Saat tiba di pintu kelas, sekelompok siswa tengah bercanda di sana, tertawa santai tanpa sadar menghalangi jalannya. Alana menelan ludah, menarik napas sebelum berkata pelan, "Permisi."
Salah satu siswi segera menyingkir sambil tersenyum. “Oh, silakan, Alana.” Yang lain mengikuti, memberikan jalan tanpa masalah.
Namun, di dalam kelas, suasananya berbeda. Dewi, salah satu siswi paling populer, meliriknya dengan senyum tipis penuh arti. Ia tak perlu mengucapkan apa pun—tatapannya saja sudah cukup menusuk. Alana menundukkan kepala, berusaha mengabaikan rasa tak nyaman yang kembali muncul.
Di sisi lain, Anik tengah membantu teman-temannya menyelesaikan tugas sekolah. Setelah selesai, Dewi mengajaknya ikut berkumpul malam nanti, "Eh, Anik... Nanti malam mau ikut ke Mixue bareng kita?" ajak Dewi.
Anik mengiyakan. Sebenarnya, Dewi tidak benar-benar menyukai Anik, apalagi Ayuna. Namun, kecerdasan Anik dan kepopuleran Ayuna menjadi alasan Dewi berteman dengan mereka. Berbeda dengan Alana, yang tidak dianggapnya pantas untuk bergaul dengan mereka.
Saat mendengar rencana mereka, Alana merasa penasaran. Dengan sedikit ragu, ia akhirnya memberanikan diri bertanya, "Apa aku boleh ikut ke Mixue?"
Seketika, suasana hening. Kemudian tawa nyaring Dewi memenuhi ruangan. "Alana, aku nggak ngajak kamu, tahu!" katanya meremehkan.
Namun, Anik berbisik sesuatu di telinga Dewi. Setelah itu, Dewi mengangguk dan berkata, "Oke, kamu boleh ikut... Tapi pakai baju yang bagus, ya?
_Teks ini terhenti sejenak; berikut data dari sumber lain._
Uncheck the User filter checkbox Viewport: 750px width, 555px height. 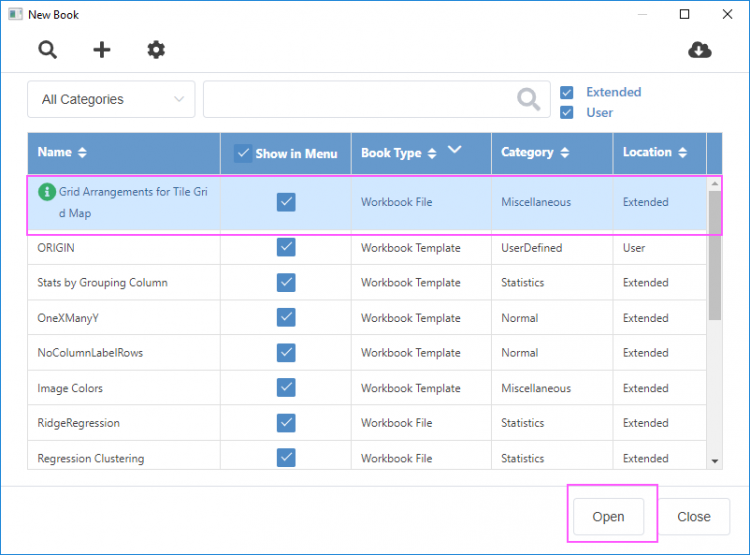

Jangan malu-maluin kita dong!"
Alana mengangguk, merasa senang meskipun ada sesuatu yang janggal dalam nada suara Dewi. Ia pun kembali ke tempat duduknya dan bersiap untuk pelajaran bahasa Inggris.
Di kantin, Ayuna masih tampak canggung. Bagas mencoba mencairkan suasana. "Ayuna, kamu suka kucing?"
"Iya," jawab Ayuna singkat. Sementara itu, Devano dan Relandra asyik bermain game di ponsel mereka.
Bagas mengingatkan mereka untuk makan. Namun, Devano berkilah, "Tunggu, aku lagi battle di Mobile Legends!" Relandra, yang menjadi partnernya, ikut sibuk dalam permainan.
Saat mereka selesai makan, Bagas dan Ayuna kembali ke kelas. Tanpa sadar, Bagas menggenggam tangan Ayuna sebentar saat mereka hendak membayar di kasir. Ayuna merasa jantungnya berdegup lebih kencang.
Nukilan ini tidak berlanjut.